Hanya Untuk Mencium Tangan Ibu
Nov 13, 2017
Add Comment
Meskipun berkali-kali membaca kisah ini, tetap saja air mata tak terbendung. kisah nyata yang dialami oleh salah satu master motivator
Indonesia, Jamil Azzaini. HARI itu, saya menggunakan jasa taxi, Blue Bird. Begitu saya
naik taxi sang driver menyapa dengan kata-kata yang lembut dan bahasa tubuh
yang mengesankan.
Semakin saya ajak ngobrol, saya semakin “jatuh cinta” dengan
driver itu. Dalam hati saya bergumam, “Pasti ada sesuatu di dalam diri driver
ini sehingga pribadinya begitu mempesona. Saya ingin banyak belajar dengan
driver ini.”
Agar punya kesempatan yang lebih luas untuk ngobrol, driver
ini saya ajak makan siang di salah satu restoran kesukaan saya di Bogor.
Awalnya dia menolak, tetapi setelah saya “paksa” akhirnya ia bersedia menemani
saya.
Ketika saya tanya mau pesan apa, dia menjawab, “Terserah
bapak.” Driver itu saya pesankan menu sama persis dengan pesanan saya: Sate
kambing tanpa lemak dan sop kambing, masing-masing satu mangkok.

_Yang Diperlukan:_ Dalam kisah tentang sopir taksi Blue Bird, menu apa yang dipesankan untuk sang sopir saat makan siang?

_Data Mentah:_
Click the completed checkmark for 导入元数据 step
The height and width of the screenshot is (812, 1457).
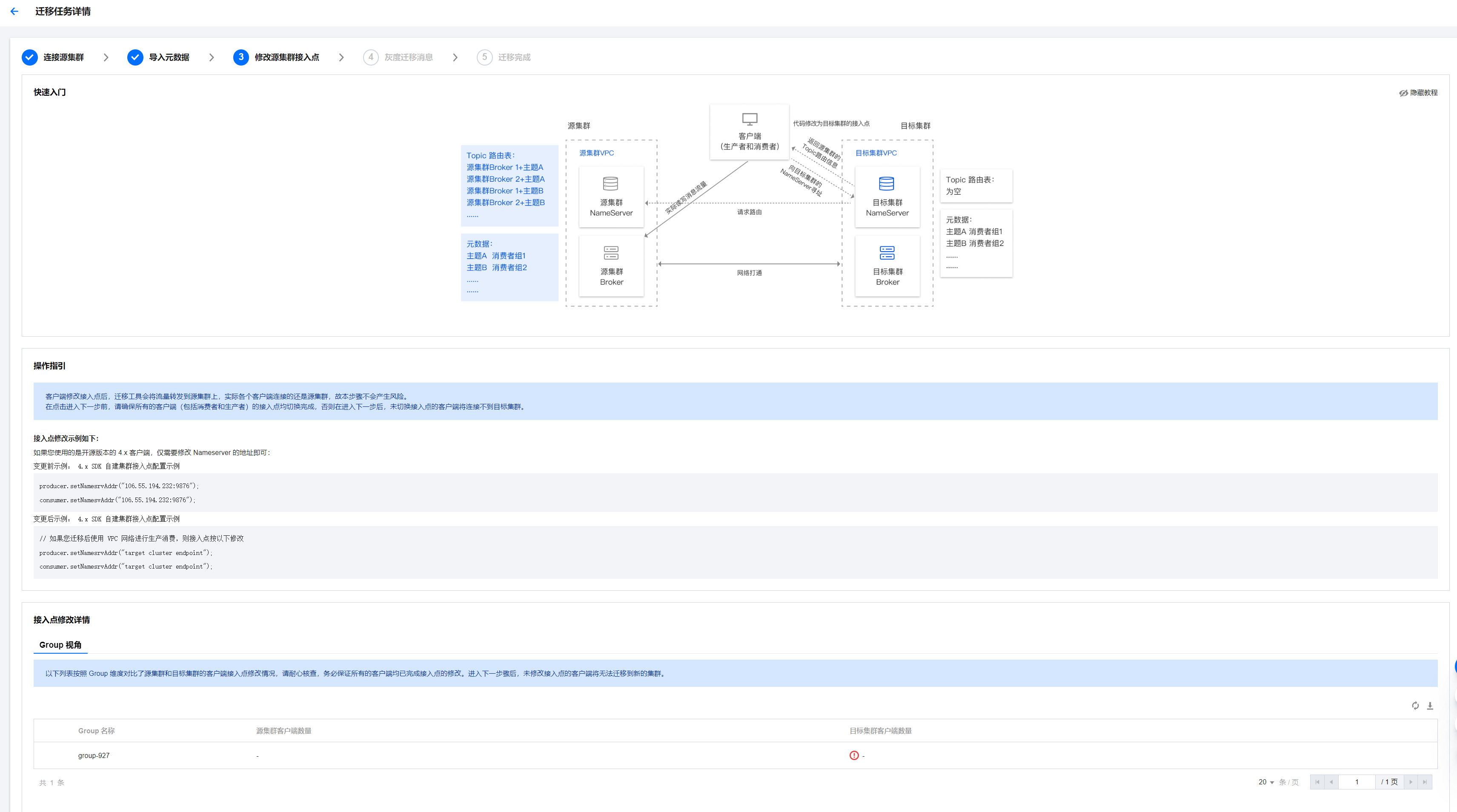point(135,57)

_Hasil Latihan:_ Sate kambing tanpa lemak dan sop kambing, masing-masing satu mangkok.